VIPs benefit from another legal ploy to enjoy the game of drinking, and a much more permanent one at that. Lodges usually obtain a “restaurant” or “catering” license. This makes it possible to serve all alcoholic beverages, without limiting the degree, to people in this part of the site. This allows the organizers of the 2024 Olympic Games to offer this offer to their elite clients.

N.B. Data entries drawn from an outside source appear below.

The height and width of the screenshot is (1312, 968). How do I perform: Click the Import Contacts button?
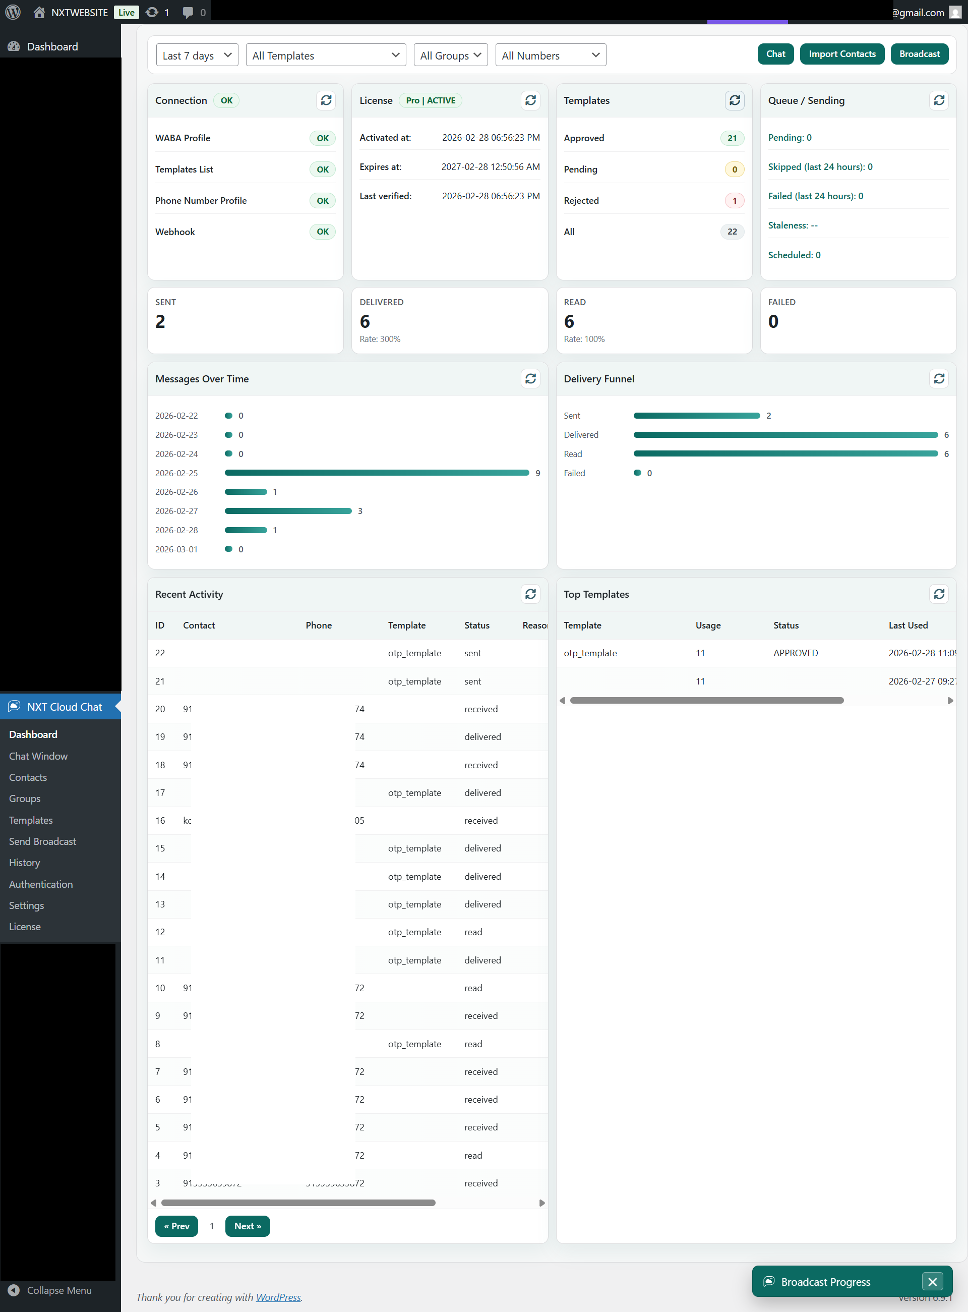pos(842,53)
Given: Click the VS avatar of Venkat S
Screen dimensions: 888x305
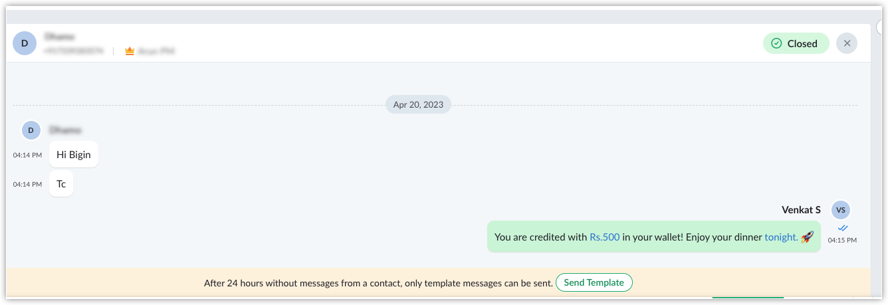Looking at the screenshot, I should [841, 210].
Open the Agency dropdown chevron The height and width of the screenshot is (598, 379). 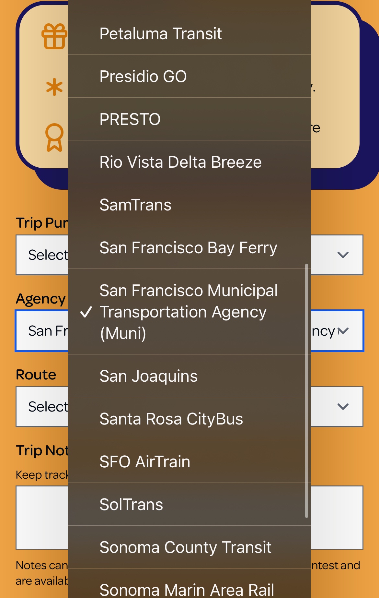[x=343, y=331]
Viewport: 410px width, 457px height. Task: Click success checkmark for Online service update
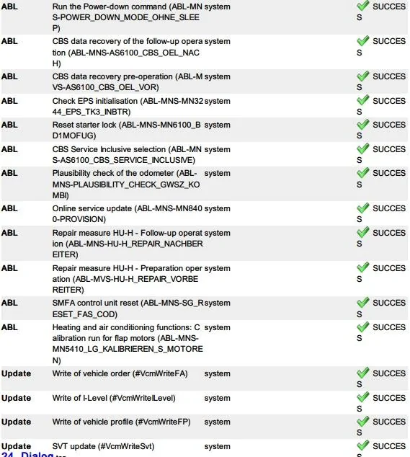[x=362, y=208]
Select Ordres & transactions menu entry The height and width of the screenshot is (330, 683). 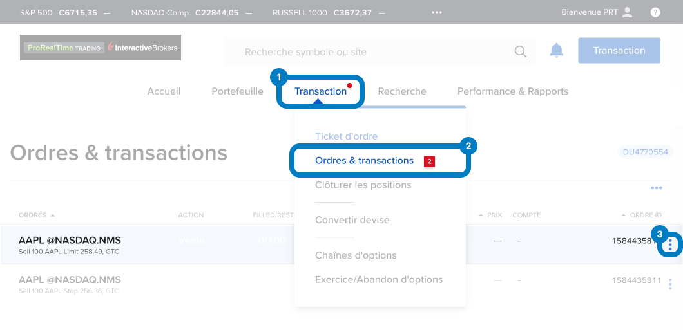(x=364, y=160)
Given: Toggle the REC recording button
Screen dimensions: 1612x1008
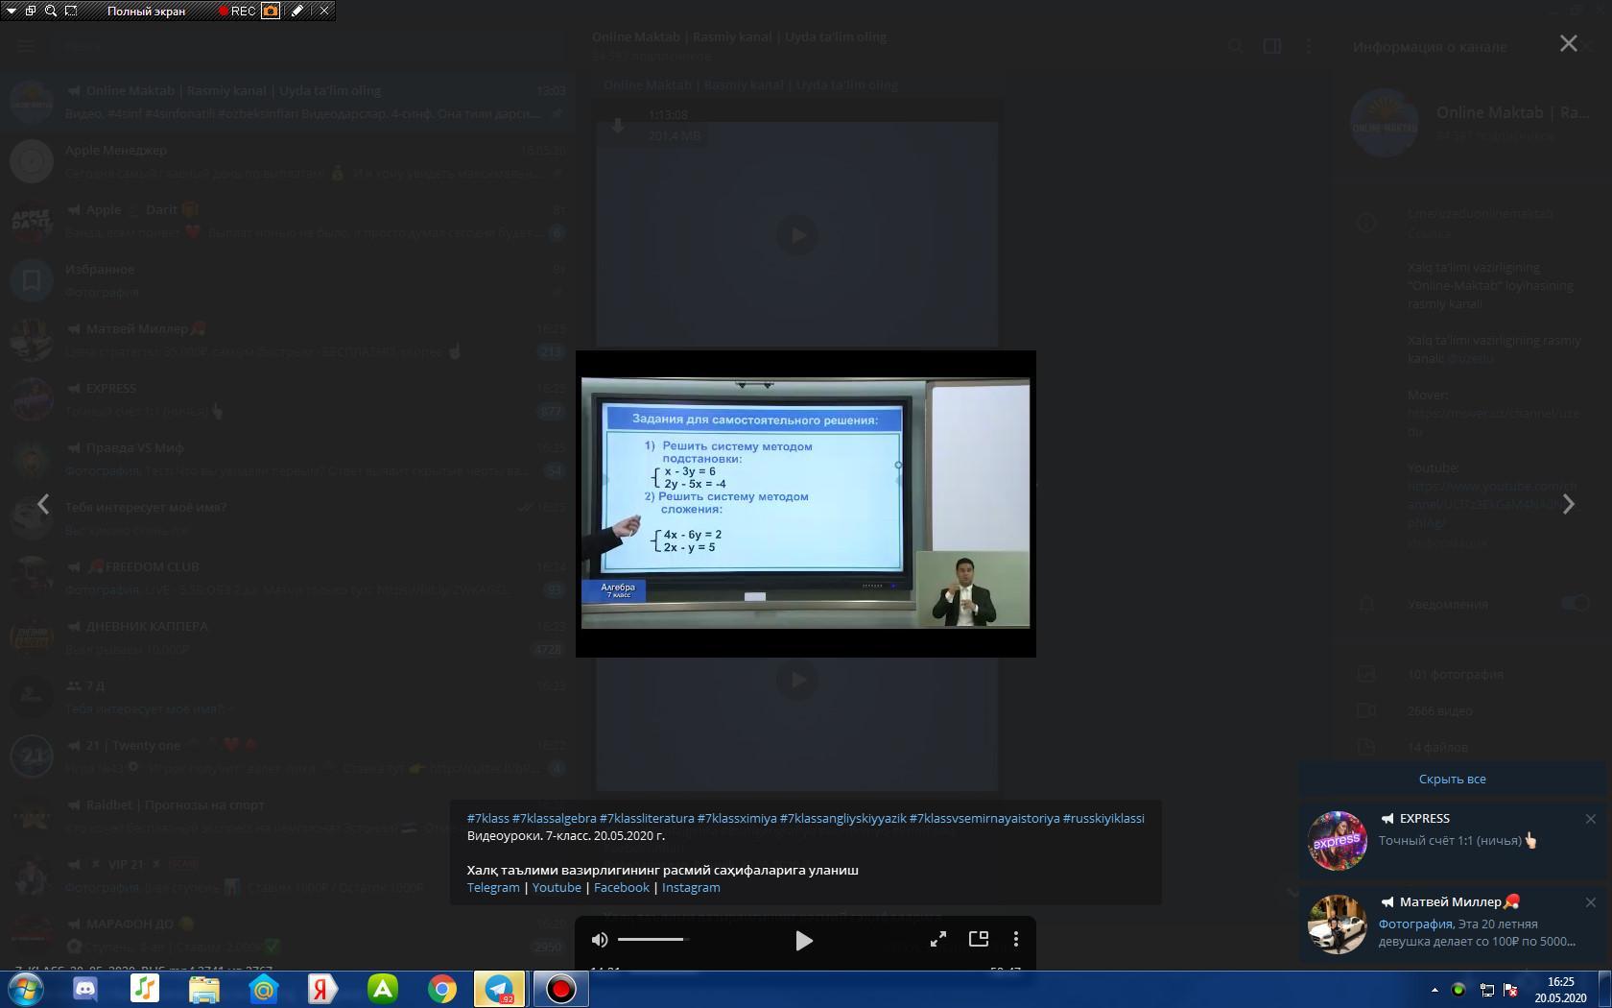Looking at the screenshot, I should (x=237, y=12).
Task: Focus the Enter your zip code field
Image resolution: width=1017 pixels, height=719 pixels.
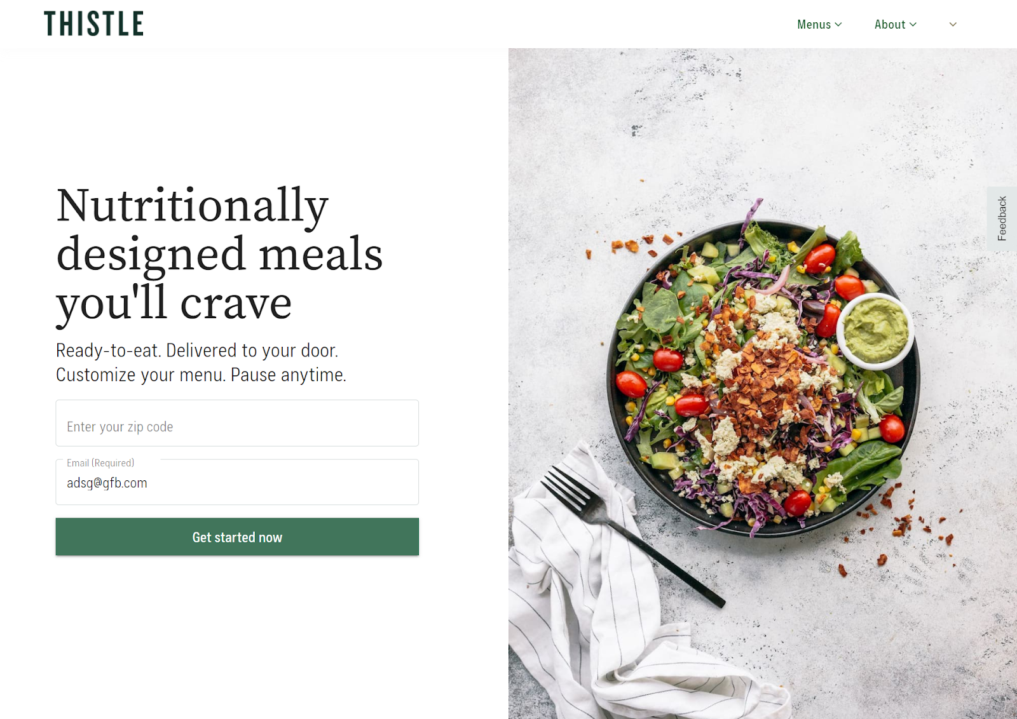Action: pyautogui.click(x=237, y=423)
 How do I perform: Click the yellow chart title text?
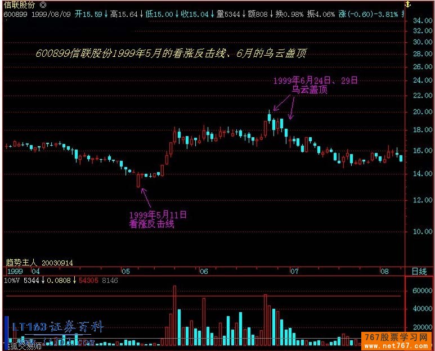coord(171,53)
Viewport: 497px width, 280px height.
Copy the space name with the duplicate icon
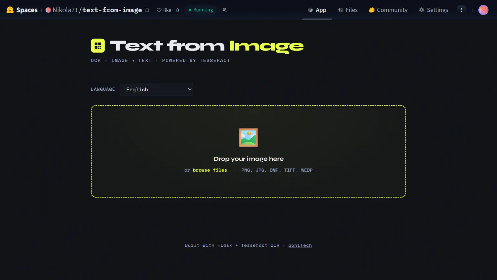tap(147, 10)
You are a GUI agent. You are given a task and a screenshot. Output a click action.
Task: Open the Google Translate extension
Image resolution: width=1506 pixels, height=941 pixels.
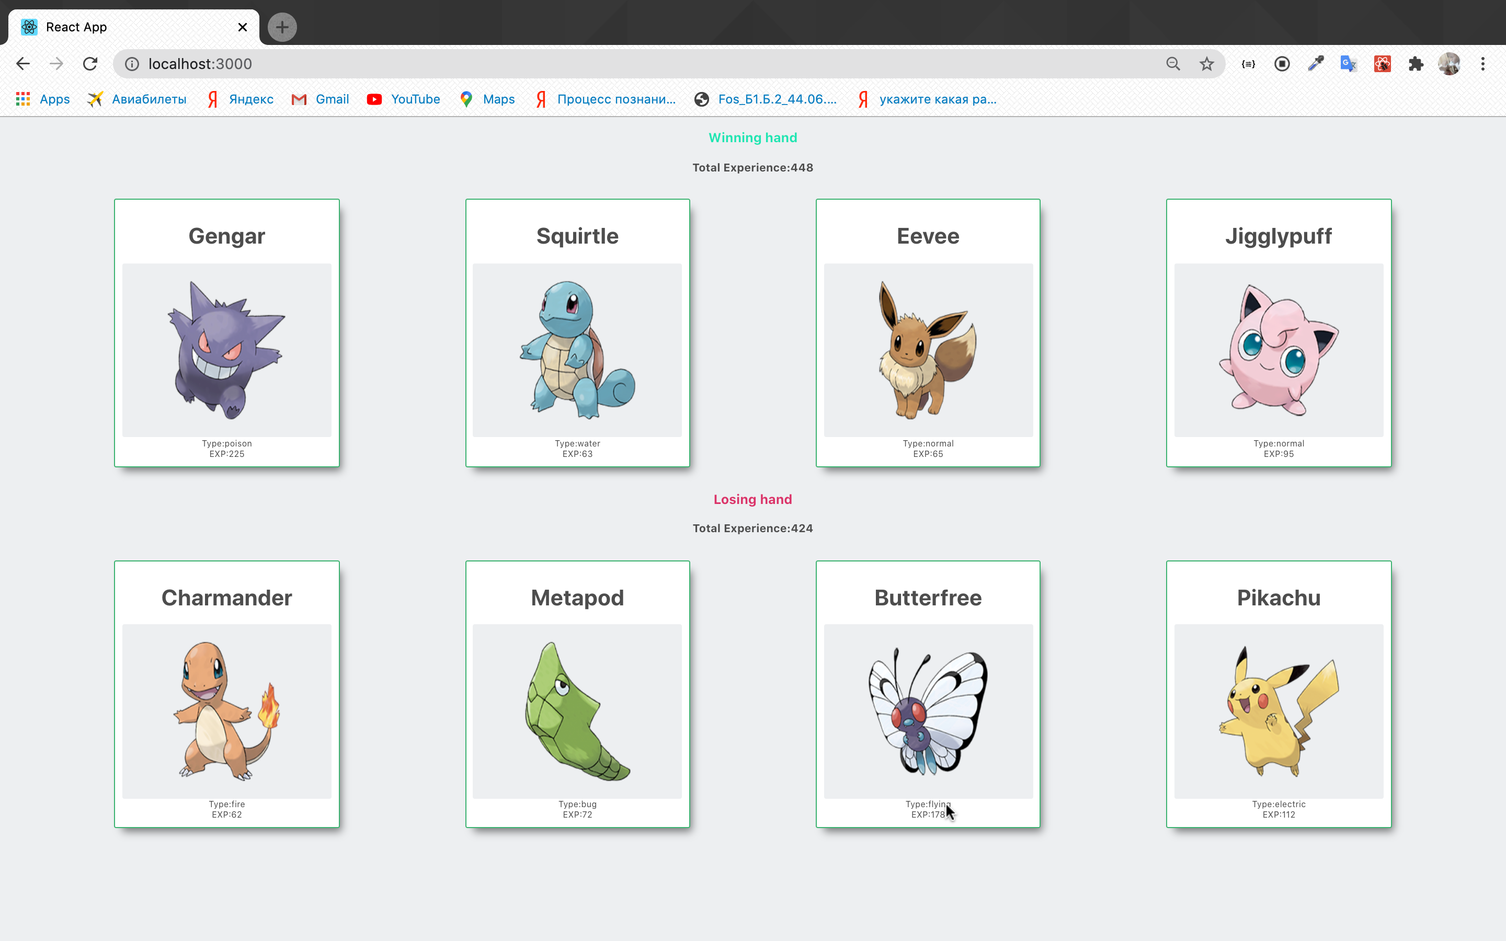[x=1348, y=63]
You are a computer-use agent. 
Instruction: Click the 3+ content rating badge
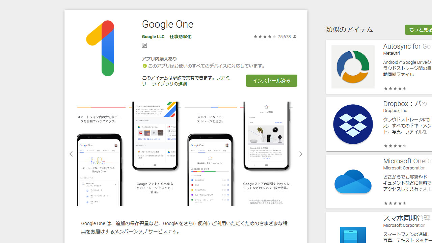tap(144, 45)
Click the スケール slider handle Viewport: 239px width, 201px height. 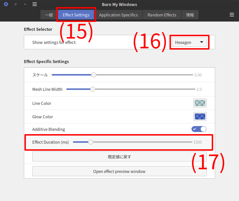point(93,75)
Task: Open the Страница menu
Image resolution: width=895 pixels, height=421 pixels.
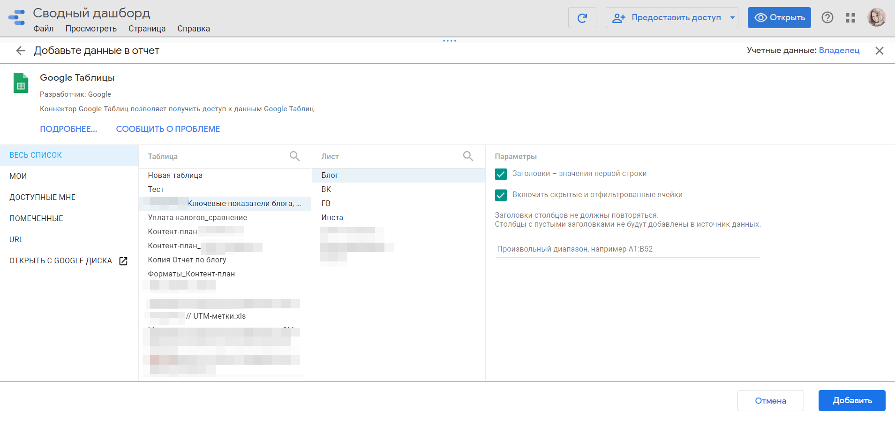Action: coord(147,29)
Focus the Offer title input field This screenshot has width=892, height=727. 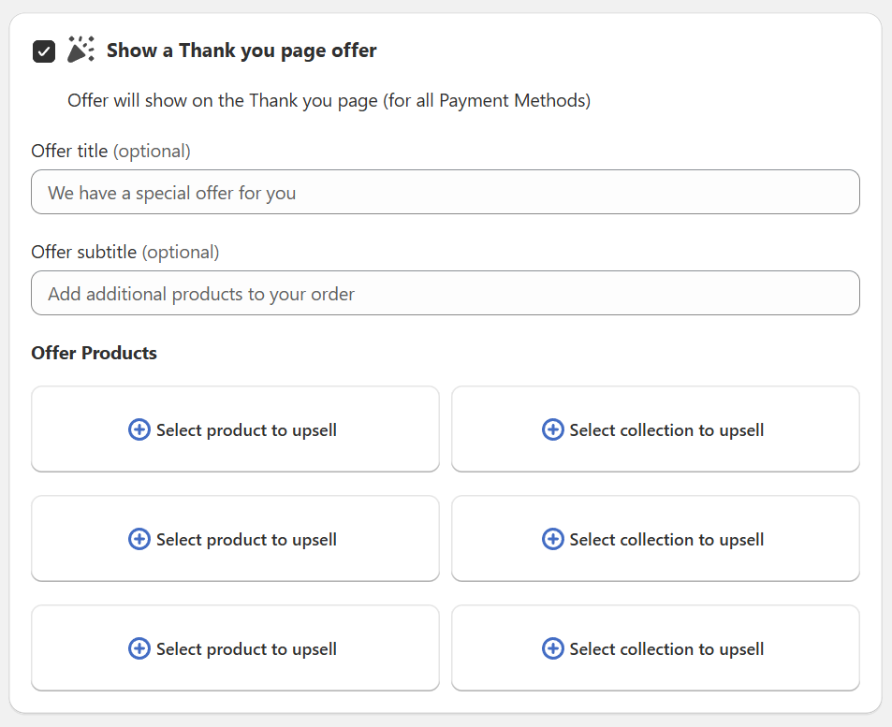(x=446, y=193)
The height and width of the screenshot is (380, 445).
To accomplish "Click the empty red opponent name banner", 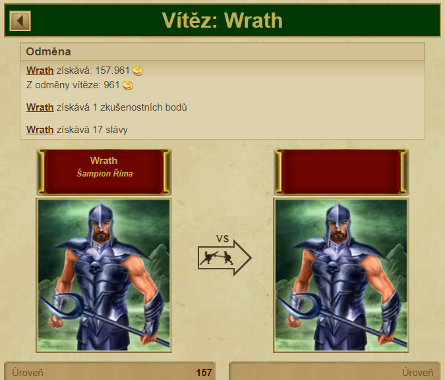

This white area of ​​Evin’s law surprised then health minister Agnès Buzyn in 2019. When asked by BFMTV about this paradox, when she opposed MPs’ bill to reintroduce alcohol in stadiums, she assured that she would ignore it. opportunity. “If there is a question to be asked, it is about the exclusion of alcohol from the VIP boxes,” she jokingly replied to her interviewer Jean-Jacques Bourdin.

“When you belong to the good bourgeoisie, you have the right to drink”

This discrepancy between lodges and public space has already been pointed out by several elected officials. In 2018, Isère Senator Michel Savin (Les Républicains) sent a question to the Sports Ministry, pointing out the “accidental use on the premises” of drinking alcohol in the stadium. “Obtaining a small restaurant or restaurant license also allows you to permanently waive the ban on the sale and consumption of alcoholic beverages on the premises. This is often the process used to open VIP lounges in stadiums,” the ministry told him.

“When you belong to the good bourgeoisie, you have the right to drink, and the lower classes do not have the right to afford beer,” Calvados PRG MP Alain Tourret protested in a 2015 article in L’Express. He introduced an amendment to the Growth and Activities Bill of Emmanuel Macron, then Economy Minister, allowing alcoholic beverages to be served below 3 degrees in sports arenas. He eventually withdrew it after seeing the National Assembly pass another amendment of it against the government’s advice.